Les reformes que doivent s’opérer au niveau de la caisse de retraite sont nombreuses. Il s’agit notamment les reformes au niveau des textes, la législation technique et l’adoption du code de la sécurité sociale. Selon Fatoumia Mouigni, directrice générale de la caisse de retraites, les recommandations qui seront dégagées de cet atelier constitueront le cadre du travail de la caisse.

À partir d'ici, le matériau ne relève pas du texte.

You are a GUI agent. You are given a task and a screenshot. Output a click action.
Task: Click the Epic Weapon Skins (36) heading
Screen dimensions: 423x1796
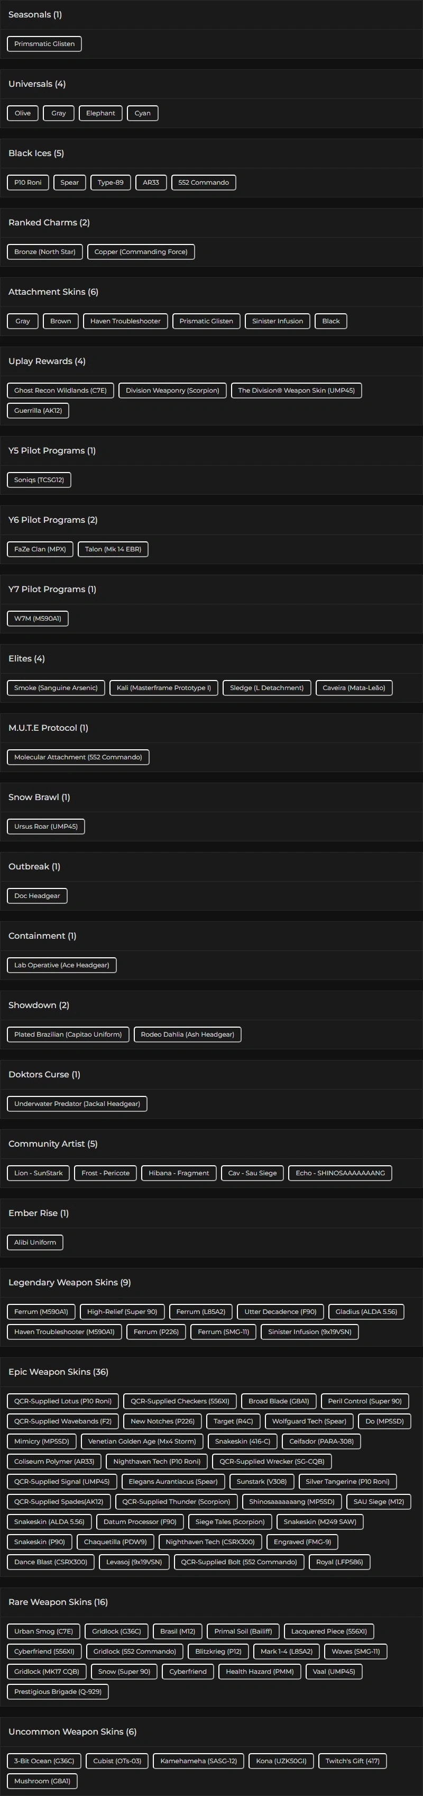59,1372
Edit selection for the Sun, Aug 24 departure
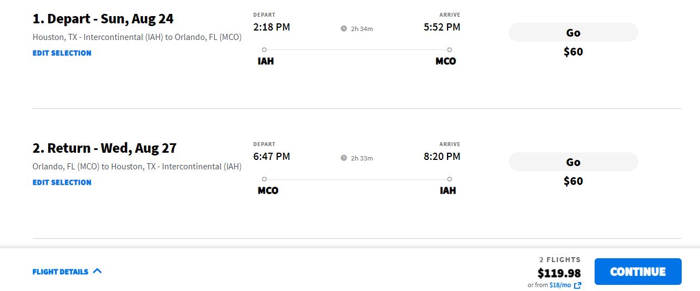 (x=62, y=53)
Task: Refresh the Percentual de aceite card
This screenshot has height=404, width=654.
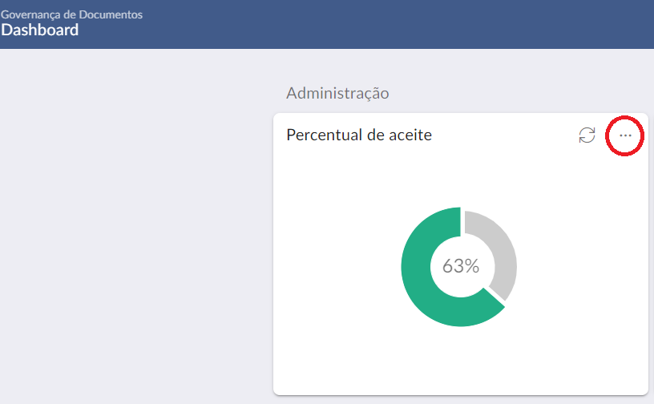Action: click(x=587, y=135)
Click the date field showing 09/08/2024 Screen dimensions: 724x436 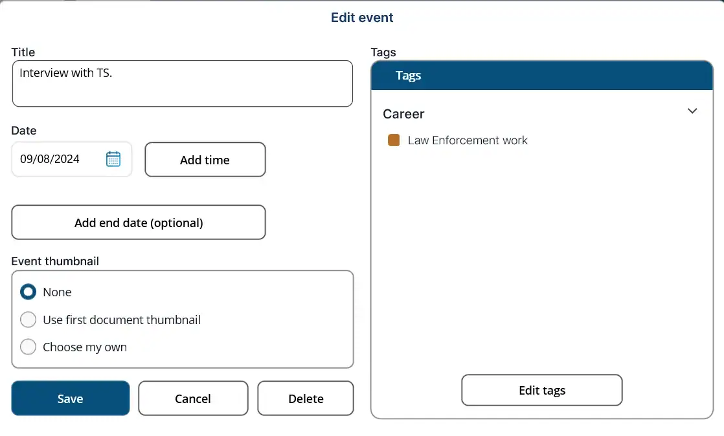tap(58, 159)
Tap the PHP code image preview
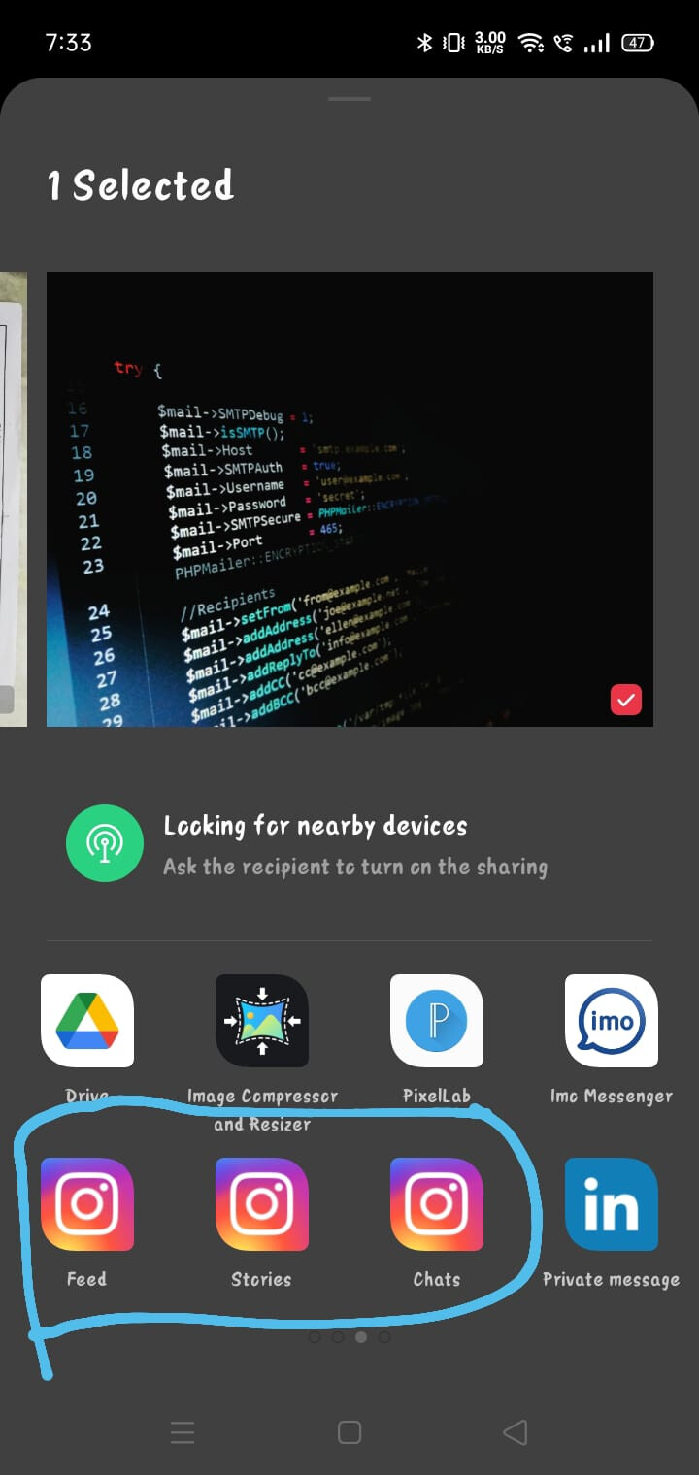 [350, 499]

La caisse compte actuellement 5800 membres. Le manque des outils correspondants à la réalité actuelle de cette institution fait défaut. Il s’agit des reformes des textes, la législation technique, et l’adoption d’un code sur la sécurité sociale qui va englober la totalité du secteur de la sécurité sociale. « Il y a beaucoup de choses qui doivent être réactualisées en fonction de la situation actuelle de la caisse. Et cela demande des experts. J’espère que nous allons avoir cet appui. D’ailleurs, il s’avérait que notre caisse de retraite a un partenariat avec la caisse Marocaine pour la sécurité sociale. Nous avons sollicité auprès d’eux l’appui dans ce volet. Je pense que d’ici fin de l’année des experts seront envoyés ici pour nous accompagner », a déclaré Fatoumia Mouigni, directrice générale de la caisse de retraites qui a rappelé l’importance de la législation technique. A l’en croire, ce document constitue le cadre qui détermine la modalité de la perception de la pension de la retraite.
De sa part, la banque mondiale, partenaire des Comores appuie le gouvernement dans les projets qui visent à améliorer l’inclusion et l’éducation financière et à numériser le paiement du gouvernement. Selon Boubacar Soidik Walbani, représentant de la banque mondiale, il s’agira à travers les différentes activités du projet de faciliter l’accès et l’utilisation des services financiers numériques grâce à l’éducation financière et numérique à la population comorienne.